Selling overhead and distribution overhead are two different terms. Selling overhead represents indirect costs incurred for: i) Creation and simulation of demand ii) Securing orders.
Distribution overhead is incurred after the completion of the manufacture process. They are incurred to move the product the customer (or customer’s place).
It is difficult to lay down an exhaustive list of groups under which selling and distribution overheads may be classified.

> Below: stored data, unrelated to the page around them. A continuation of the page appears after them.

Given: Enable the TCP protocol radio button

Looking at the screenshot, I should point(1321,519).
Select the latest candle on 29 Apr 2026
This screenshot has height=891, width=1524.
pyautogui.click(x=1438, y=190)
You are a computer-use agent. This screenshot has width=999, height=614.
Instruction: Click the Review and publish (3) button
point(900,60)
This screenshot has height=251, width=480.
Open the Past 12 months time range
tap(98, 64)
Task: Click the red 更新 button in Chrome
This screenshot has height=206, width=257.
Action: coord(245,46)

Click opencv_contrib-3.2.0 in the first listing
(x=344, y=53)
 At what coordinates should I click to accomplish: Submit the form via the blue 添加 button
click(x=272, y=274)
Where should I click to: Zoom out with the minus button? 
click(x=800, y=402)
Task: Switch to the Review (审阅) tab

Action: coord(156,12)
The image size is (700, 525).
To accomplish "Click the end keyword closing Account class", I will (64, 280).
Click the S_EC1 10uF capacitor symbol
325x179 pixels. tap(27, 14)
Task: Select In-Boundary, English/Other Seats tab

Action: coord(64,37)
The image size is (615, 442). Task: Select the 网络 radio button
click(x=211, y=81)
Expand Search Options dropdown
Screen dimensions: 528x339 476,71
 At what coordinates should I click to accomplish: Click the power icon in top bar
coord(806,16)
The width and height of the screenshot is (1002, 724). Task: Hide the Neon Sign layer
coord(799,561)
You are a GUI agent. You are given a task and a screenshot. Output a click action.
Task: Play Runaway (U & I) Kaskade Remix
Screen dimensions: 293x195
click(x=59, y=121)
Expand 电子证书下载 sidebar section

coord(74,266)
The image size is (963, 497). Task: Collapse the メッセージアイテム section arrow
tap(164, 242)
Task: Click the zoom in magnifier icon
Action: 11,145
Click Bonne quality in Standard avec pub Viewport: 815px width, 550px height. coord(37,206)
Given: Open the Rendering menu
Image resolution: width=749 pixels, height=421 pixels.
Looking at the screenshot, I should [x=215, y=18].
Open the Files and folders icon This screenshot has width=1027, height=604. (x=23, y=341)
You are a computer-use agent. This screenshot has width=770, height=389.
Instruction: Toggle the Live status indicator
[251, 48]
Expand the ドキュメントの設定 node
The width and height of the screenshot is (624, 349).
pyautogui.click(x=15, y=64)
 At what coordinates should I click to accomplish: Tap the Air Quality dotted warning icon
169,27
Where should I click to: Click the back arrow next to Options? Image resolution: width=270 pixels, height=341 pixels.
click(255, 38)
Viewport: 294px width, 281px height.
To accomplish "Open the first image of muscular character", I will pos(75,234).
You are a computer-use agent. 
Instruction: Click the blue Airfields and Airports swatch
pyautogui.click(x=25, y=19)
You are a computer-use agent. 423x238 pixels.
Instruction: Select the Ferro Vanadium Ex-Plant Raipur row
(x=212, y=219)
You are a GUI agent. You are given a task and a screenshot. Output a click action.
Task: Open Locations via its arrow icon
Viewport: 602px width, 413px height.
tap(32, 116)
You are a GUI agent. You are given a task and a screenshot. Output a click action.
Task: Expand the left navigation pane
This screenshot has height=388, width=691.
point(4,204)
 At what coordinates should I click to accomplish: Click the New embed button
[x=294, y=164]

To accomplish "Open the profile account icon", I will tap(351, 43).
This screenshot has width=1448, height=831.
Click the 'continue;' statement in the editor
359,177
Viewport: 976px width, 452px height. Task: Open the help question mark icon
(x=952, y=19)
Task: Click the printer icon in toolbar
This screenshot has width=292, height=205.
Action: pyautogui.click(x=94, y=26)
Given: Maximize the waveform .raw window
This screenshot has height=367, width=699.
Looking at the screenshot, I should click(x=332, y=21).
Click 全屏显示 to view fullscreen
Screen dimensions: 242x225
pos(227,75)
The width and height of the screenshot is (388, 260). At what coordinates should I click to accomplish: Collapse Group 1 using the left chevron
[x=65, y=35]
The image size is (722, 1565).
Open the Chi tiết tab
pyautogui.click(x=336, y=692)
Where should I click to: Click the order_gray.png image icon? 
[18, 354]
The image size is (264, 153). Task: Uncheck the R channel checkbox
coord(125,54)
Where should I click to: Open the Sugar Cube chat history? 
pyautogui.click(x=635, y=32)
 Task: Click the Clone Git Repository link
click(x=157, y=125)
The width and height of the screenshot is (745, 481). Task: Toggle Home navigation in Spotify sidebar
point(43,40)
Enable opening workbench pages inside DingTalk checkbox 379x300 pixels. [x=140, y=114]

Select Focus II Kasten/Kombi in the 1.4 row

Below is an illustrative classification.
Process of absorption
The process of collection and distribution of selling & distribution overheads has three stages of analysis as below
Bases for analysis by function / cost center
Some of the commonly used bases for apportionment of selling & distribution overheads to functions / cost centers are
|Type of overhead||Base|
|Advertisement||Sales value or sales units|
|Depreciation||Value of assets used|
|Credit monitoring||# of sales orders|
|Warehouse rent||Floor area|
|Transportation||Weight and distance carried|
|Insurance of stock||Value of stock|
Bases for analysis by products or group of products
Functional costs that cannot be directly allocable to the products are apportioned using one or more of the following bases –
1) Overhead rate per unit of the product: This method is used for allocation of Advertisement costs, warehouse costs etc.
2) As per the number of orders delivered: This method is often used to distribute Transportation costs.
3) As a percentage of sales value: This method is used to allocate Sales Commission, Salesman travel costs etc.
4) As a percentage of cash collected: This method is used to allocate bad debts, collection expenses etc.